Outside of Patterson, the Vikings have some other solid options in the passing game. Greg Jennings will move to the slot when they go to a three-wide set, which will line him up against a lesser cornerback than what we have seen in the past. As the ultimate possession receiver, Jennings can provide Bridgewater with a consistent target on third down. Kyle Rudolph is yet another intriguing option here. The former Pro Bowler put up 30 receptions in an injury-plagued 2013 campaign that saw him suit up for just eight games. He’s a big-bodied option that, along with Jennings, can help out on third down.
5. Norv Turner
The original Quarterback Whisperer, Turner has worked wonders with some of the most-heralded young quarterbacks in the NFL throughout the years. Starting with Troy Aikman over a quarter century ago, Turner knows full well what it takes to help a quarterback be successful early in his career.

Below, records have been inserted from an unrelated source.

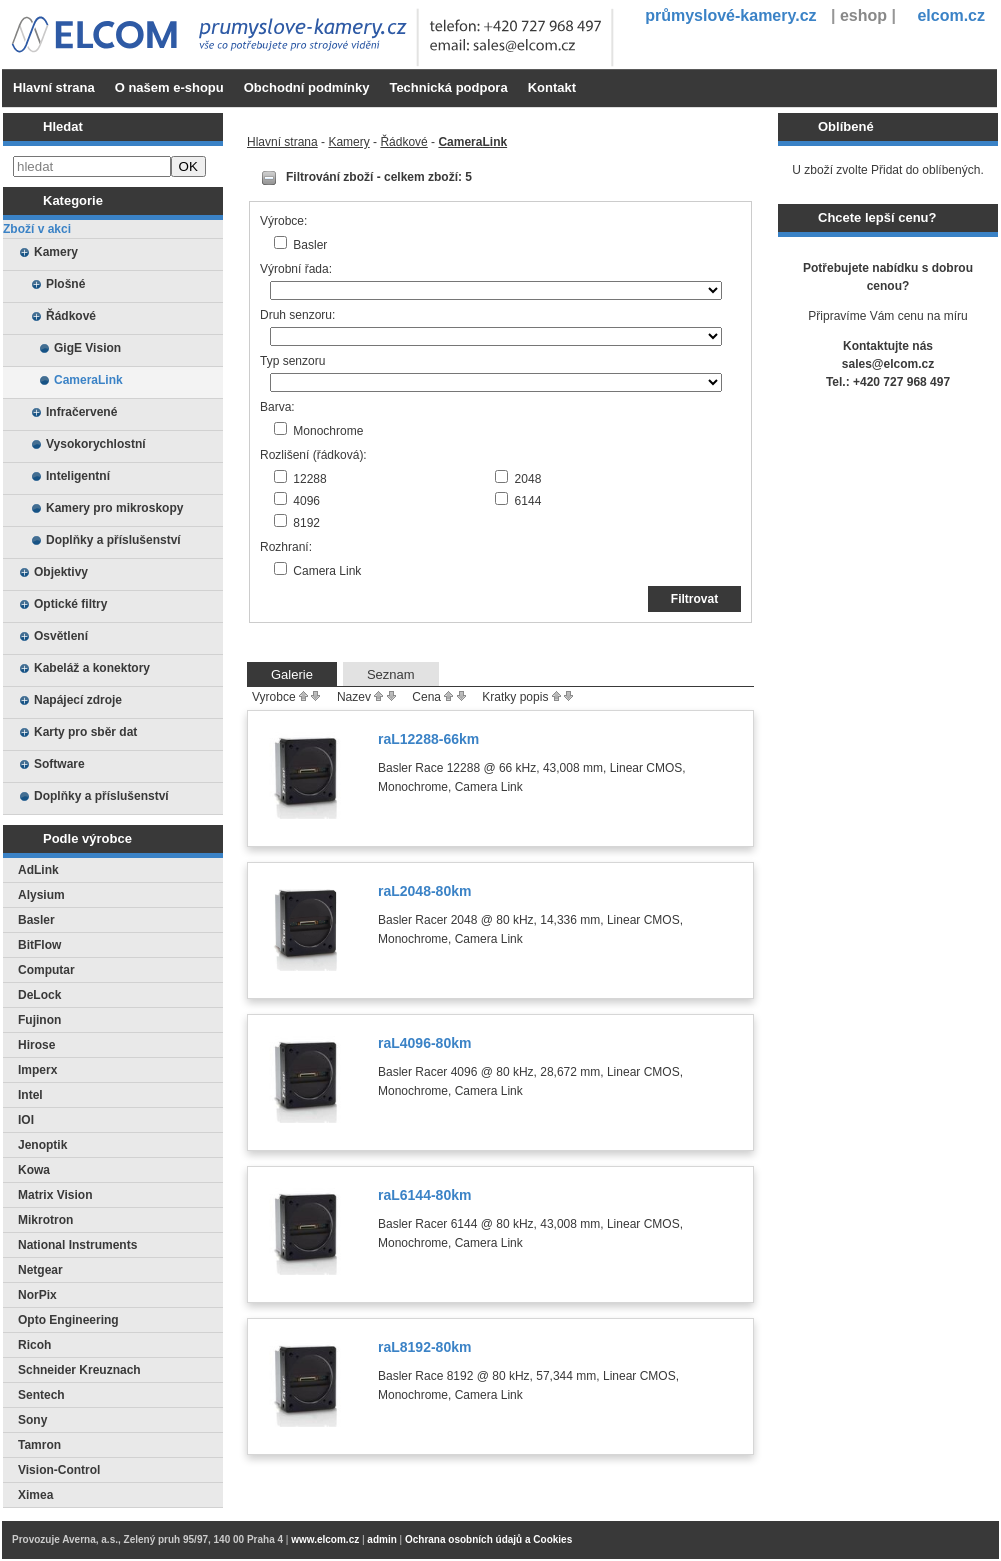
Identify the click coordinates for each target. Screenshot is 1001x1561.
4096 (306, 501)
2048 (528, 479)
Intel (30, 1095)
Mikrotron (45, 1220)
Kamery (56, 252)
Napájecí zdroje (78, 700)
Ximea (35, 1495)
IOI (26, 1120)
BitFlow (39, 945)
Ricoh (34, 1345)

He has also worked with the likes of Alex Smith and Philip Rivers, among others. Before you crack jokes about Smith’s early-career struggles, it’s important to note that his best season prior to Jim Harbaugh taking over in San Francisco came with Turner as the 49ers offensive coordinator.
It’s not necessarily a sound decision to start a rookie quarterback in any situation. Common logic suggests that young quarterbacks are better off sitting a year or two before taking over.
With that said, situations arise every once in a while where a young quarterback has an ability to succeed out of the gate. We have seen this with Russell Wilson, Robert Griffin III and Andrew Luck in recent seasons. Outside of Luck, there is one commonality between these quarterbacks. They have had solid supporting casts to rely on and didn’t need to be much more than game managers when all was said and done.
As you can see above, Bridgewater is in that type of situation. Should the Vikings decide that he gives them the best short-term chance at success while not impacting his progression as a quarterback long term, Bridgewater should be able to put up a pretty good rookie campaign.